Беру штык, иду к телу. Пронзаю его в сердце. Да так, на коленях, и остаюсь, с ножом в руке, с прахом Суслика, прилипшим к мокрой коже. Слёзы пробивают дорожку по лицу от глаз к щекам.
Некого винить. Во всём и всегда виноват ты сам. Только ты сам.
Все уже собрались, меня ждут. Жестом подзываю Пада, показываю на свой нос, показываю, чтобы ударил, отсюда – сюда. Бьёт. Вспышка боли и пламени в глазах и голове. Падаю. Слёзы, сопли, кровь, звон и тошнота. Пытаюсь на ощупь вправить нос. Чьи-то руки, – а женские руки были только одни, – убирают мои руки, со скрежетом костей и невыносимой болью ставят нос на место, ведут меня, ослепшего от слёз и боли, к луже, окунают в лужу голову. Боль мгновенно ушла. Лилия смотрит на моё лицо, утирает его подолом своего платья, пальцами осторожно шевелит нос, кивает:
– Пошли! В Скверне не следует задерживаться надолго! Особенно детям!
И только тут мне становится нестерпимо стыдно – я же совсем голый! Страшный, изуродованный корявый полутруп… Деревенского дурачка. Никаких шансов! Даже призрачных.
Глава 5
С утерей бойца скорость нашего передвижения возросла. Потому как мы вдвоём с девочкой как раз весим, как Суслик. Ну она – ребёнок ещё, не отличающийся упитанностью, я вообще по теловычитанию мало чем от бродяги костяного отличаюсь. Рёбра так натягивают кожу, что чётко можно пересчитать, сколько раз эти рёбра были сломаны. А усиленная регенерация сожрала последние остатки плоти. Потому как жира на этих боках и не было никогда.
Едем все вместе, но – молча. Ну, я само собой. Немой же. Девочка вообще побаивается барыню. Ну а Лилия отрешённо смотрит вдаль, автоматически баюкая ребёнка. И так – до вечера.
На ночёвку не останавливались, а поддали газу. (Причём тут газ? Сам не знаю. Никто же не вонял.) Потому как рядом был какой-то город, к нему спешили, выбившись из графика этим истоком мёртвой воды.
Город… Не впечатлил. Мне казалось, город – это что-то более масштабное. А не пара десятков дворов, обнесённых заборами и насыпями. Но своим впечатлениям и ощущениям я уже не верю.
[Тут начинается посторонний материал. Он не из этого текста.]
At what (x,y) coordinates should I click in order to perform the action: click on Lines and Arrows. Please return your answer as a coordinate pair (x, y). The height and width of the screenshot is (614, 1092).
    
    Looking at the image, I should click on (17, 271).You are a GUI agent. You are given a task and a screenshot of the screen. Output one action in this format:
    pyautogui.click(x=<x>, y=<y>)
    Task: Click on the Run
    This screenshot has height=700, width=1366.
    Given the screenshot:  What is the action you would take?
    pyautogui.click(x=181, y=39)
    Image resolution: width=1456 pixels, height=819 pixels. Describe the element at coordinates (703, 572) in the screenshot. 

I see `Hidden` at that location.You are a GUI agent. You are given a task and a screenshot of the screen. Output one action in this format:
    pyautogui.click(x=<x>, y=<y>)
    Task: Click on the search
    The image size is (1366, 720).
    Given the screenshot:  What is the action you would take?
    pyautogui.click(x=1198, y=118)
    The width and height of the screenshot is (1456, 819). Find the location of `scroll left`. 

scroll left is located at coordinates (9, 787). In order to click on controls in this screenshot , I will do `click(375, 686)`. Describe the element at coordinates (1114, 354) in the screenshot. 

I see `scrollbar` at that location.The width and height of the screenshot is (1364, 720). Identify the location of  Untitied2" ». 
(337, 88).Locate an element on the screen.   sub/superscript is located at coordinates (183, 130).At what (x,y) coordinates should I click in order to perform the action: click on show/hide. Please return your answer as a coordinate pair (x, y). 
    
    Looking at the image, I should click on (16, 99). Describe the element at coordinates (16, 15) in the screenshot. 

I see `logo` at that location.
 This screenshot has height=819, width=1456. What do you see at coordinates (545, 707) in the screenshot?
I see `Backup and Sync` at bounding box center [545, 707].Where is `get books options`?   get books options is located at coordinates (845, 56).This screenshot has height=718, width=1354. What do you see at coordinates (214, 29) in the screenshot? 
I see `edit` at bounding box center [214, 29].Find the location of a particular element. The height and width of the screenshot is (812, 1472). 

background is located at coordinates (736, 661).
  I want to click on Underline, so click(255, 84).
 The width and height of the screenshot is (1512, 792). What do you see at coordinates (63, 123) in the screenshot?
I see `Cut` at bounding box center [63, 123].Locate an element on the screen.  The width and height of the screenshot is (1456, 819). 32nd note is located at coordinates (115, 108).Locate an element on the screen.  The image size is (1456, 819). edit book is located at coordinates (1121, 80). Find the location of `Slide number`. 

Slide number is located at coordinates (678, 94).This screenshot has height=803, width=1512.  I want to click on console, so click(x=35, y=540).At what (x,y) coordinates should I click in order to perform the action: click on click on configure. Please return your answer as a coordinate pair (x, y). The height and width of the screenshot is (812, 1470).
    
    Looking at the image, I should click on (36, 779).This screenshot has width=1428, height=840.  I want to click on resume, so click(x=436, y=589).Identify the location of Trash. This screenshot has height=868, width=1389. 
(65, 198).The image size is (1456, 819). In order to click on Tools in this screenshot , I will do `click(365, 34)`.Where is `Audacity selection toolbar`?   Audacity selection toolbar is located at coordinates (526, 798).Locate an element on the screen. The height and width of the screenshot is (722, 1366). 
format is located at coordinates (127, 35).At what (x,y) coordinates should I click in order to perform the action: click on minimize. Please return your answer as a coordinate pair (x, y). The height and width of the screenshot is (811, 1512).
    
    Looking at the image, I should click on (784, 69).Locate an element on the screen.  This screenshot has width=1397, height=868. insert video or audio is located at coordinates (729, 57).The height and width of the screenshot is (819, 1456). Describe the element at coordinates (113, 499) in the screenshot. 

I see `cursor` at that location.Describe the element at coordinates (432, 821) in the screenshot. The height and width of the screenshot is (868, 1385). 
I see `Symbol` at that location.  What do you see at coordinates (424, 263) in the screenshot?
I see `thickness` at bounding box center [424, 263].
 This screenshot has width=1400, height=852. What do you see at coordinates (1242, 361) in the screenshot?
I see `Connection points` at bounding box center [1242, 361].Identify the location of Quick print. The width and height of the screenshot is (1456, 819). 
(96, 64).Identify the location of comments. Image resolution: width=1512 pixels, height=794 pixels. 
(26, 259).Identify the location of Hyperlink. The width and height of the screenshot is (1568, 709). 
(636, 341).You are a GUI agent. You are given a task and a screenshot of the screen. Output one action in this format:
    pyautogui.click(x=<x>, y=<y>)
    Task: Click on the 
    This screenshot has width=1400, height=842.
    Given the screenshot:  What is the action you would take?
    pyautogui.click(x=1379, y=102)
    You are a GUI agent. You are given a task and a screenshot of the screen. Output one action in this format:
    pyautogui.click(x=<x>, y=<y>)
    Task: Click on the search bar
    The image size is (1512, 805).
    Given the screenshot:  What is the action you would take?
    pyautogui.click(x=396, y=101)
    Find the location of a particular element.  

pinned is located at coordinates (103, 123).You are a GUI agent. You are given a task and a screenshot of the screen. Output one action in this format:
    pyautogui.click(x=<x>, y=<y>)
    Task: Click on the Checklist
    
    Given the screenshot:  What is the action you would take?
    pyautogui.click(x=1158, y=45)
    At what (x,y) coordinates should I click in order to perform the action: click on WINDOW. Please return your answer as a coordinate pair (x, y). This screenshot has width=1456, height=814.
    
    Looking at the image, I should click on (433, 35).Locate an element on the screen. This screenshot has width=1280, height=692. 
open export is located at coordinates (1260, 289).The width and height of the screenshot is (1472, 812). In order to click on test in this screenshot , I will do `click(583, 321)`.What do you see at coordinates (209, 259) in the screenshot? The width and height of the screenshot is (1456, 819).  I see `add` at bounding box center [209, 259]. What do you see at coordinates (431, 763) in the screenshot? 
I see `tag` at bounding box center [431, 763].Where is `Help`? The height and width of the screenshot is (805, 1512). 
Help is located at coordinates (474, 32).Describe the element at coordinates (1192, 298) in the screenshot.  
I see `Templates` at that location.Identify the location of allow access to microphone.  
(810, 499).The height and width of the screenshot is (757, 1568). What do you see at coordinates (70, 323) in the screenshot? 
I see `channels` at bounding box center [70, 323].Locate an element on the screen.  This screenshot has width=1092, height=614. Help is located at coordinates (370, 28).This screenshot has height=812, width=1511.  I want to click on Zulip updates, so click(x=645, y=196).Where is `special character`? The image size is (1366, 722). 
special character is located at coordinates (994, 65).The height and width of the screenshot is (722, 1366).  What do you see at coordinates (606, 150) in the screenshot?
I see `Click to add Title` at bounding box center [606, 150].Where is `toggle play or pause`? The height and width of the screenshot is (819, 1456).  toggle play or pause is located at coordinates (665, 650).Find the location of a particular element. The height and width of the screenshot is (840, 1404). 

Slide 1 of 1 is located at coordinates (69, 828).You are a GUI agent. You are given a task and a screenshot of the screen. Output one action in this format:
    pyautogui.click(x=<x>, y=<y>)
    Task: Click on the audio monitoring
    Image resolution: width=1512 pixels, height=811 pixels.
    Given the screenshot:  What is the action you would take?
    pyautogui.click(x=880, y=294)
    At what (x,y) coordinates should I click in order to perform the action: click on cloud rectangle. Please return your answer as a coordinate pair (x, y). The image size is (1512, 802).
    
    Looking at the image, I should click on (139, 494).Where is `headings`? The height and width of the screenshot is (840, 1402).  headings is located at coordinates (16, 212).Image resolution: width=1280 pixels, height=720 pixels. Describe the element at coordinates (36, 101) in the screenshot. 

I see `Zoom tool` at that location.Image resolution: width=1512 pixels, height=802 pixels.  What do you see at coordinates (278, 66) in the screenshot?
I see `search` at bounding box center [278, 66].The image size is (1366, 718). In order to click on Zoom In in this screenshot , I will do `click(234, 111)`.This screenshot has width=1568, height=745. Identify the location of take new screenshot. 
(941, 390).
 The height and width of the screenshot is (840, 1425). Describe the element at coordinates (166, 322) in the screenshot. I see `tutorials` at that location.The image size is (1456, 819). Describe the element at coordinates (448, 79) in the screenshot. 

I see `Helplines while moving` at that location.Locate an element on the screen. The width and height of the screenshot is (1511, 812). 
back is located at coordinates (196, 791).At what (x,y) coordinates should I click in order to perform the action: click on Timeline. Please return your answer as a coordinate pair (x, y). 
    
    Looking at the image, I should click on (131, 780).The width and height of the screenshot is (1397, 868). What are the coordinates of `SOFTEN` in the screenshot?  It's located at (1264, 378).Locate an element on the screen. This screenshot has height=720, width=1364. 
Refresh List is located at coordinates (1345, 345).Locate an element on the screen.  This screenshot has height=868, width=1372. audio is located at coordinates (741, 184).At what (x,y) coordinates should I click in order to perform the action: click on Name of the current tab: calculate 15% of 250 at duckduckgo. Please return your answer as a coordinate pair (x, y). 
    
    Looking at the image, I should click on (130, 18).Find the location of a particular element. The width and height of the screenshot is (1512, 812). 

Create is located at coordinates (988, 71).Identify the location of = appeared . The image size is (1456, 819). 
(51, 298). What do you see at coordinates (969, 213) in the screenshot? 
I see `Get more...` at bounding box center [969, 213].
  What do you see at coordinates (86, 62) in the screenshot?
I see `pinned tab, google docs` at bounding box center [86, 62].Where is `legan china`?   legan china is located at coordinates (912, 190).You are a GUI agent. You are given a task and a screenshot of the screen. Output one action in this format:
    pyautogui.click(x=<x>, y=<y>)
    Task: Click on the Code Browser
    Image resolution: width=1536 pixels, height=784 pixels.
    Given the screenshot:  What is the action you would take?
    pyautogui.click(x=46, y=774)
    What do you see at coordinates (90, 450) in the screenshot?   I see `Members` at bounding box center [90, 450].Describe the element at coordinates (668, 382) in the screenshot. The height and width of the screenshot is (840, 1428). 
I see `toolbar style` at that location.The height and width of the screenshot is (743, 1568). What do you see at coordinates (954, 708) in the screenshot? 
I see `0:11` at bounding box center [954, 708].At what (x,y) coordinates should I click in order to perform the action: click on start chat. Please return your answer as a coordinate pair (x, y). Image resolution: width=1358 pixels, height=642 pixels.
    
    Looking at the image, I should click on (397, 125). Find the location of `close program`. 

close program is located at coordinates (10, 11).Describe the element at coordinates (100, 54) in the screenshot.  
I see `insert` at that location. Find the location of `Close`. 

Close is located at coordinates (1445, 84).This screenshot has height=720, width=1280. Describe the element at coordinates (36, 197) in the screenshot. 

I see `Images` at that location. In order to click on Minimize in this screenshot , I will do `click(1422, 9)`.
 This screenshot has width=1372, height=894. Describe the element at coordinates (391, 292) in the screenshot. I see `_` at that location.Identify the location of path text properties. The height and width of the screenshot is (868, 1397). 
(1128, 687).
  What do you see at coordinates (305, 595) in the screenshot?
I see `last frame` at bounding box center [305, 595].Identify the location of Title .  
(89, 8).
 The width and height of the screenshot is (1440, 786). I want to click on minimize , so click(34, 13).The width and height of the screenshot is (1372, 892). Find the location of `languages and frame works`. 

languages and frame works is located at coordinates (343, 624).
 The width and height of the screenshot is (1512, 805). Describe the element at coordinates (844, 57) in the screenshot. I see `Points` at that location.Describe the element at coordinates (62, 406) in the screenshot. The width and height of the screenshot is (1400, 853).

И себе не верю. Я – лишь смерть. Всё, чего я касаюсь – умирает. Я – проклятие.
Зато ночевали под крышей. И мылись мы с Падом в особом помещении, как раз для этого выстроенном. Мылись, конечно, после женщин. Потому как – барыня. Лишь подкидывали дрова в топку. И я делал вид, что не слышу, как женщина докапывается до девочки, расспрашивая её про её деда.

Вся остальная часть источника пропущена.